Besides the painters already mentioned there were very few illuminators of celebrity. One of the earliest was Oderigi of Gubbio, noticed by Dante in his "Purgatorio" (canto xi.); he died about 1300 A.D. His more celebrated pupil, Franco Bolognese, likewise noticed by Dante in the same canto, was still living in 1313. Simone Memmi, the painter of Laura, and by whom there is a miniature of Virgil writing, in a MS. of that poet, in the Ambrosian Library at Milan, died at Avignon in 1342.
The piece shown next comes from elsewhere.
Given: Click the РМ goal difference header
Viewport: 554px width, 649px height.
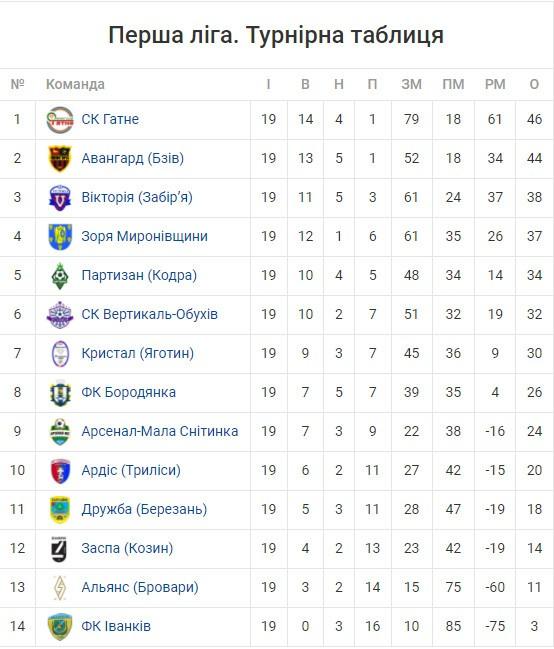Looking at the screenshot, I should point(495,84).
Attavante, a Florentine artist of the fifteenth century, was a very celebrated illuminator of MSS. There is in the Library at Brussels a magnificent Missal, which he illuminated for Matthias Corvinus, King of Hungary. The former regents of Belgium used to take their official oath upon this volume; the first to do so were the Archduke Albert and Isabella in 1599; and the Prince of SaxenTeschen, in the name of Joseph II., was the last, in 1781. It was probably brought to Brussels by Maria, sister of Charles V.; she obtained the Government of the Netherlands after the death of her husband, Ludwig II. of Hungary. Attavante was still living in 1487. Julio Clovio's illuminations are injured by their excessive finish he spent, according to Vasari, nine years in executing twenty-six miniatures in a breviary of the Virgin, for the Cardinal Alessandro Farnese; it is now in the Royal Library at Naples. Clovio died in 1578. Oderigi and Attavante, and the few before mentioned, are the only illuminators of MSS. known exclusively as such, who have obtained great fame; and they were probably not exclusively engaged on such works.
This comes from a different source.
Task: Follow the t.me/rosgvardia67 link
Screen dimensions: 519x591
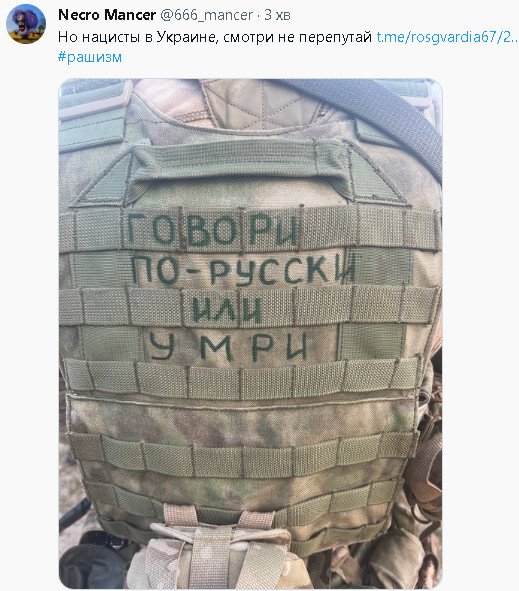Action: pyautogui.click(x=447, y=37)
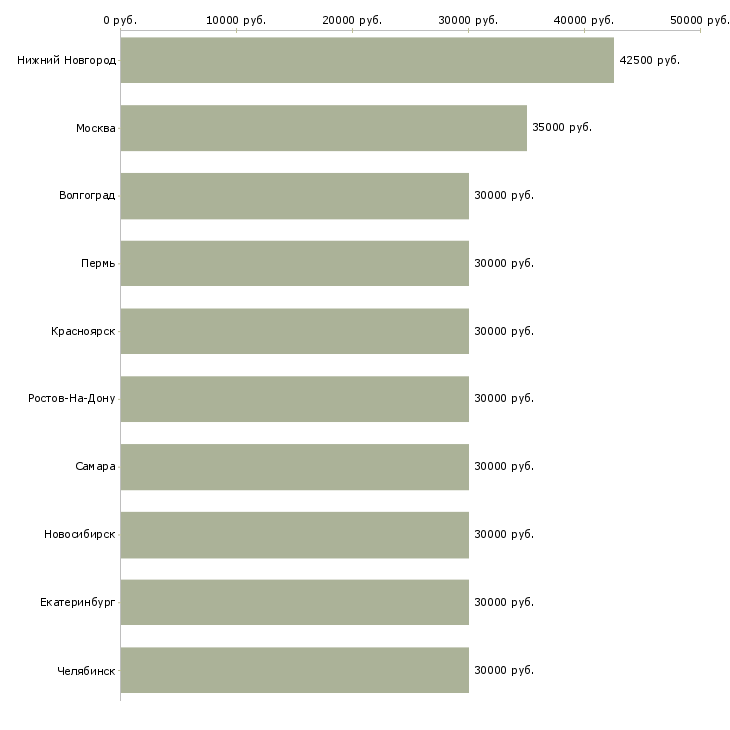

There is a Psalter in the British Museum, supposed to be of English origin, of perhaps the latter part of the thirteenth century, or probably the early part of the fourteenth (Reg. 2, b. 7.), in which the drawing of the period is much better represented than is generally the case in MSS. Some of the illuminations are fair specimens of the design of the Italian frescoes of the period; and it is a matter of rare occurrence to find the illuminations of MSS. even approximating the best style of design of their respective ages. It is an octavo volume, containing 320 leaves of vellum; on the first sixty-five are illustrations from the Old Testament, in transparent water-colours, in the usual style of such drawings, the designs being drawn in outline, and the colours lightly washed in. These are followed by drawings of Saints, in body colours or distemper, which are likewise first drawn in outline; but in this style the outline is frequently obliterated by being painted over with the body colour. These designs are followed by a Calendar, and finally

comes the Psalter, which fills the greater part of the volume, and is ornamented with many designs both of events and customs. It belonged to Queen Mary, to whom it was presented in 1553 by its then possessor, Baldwin Smith.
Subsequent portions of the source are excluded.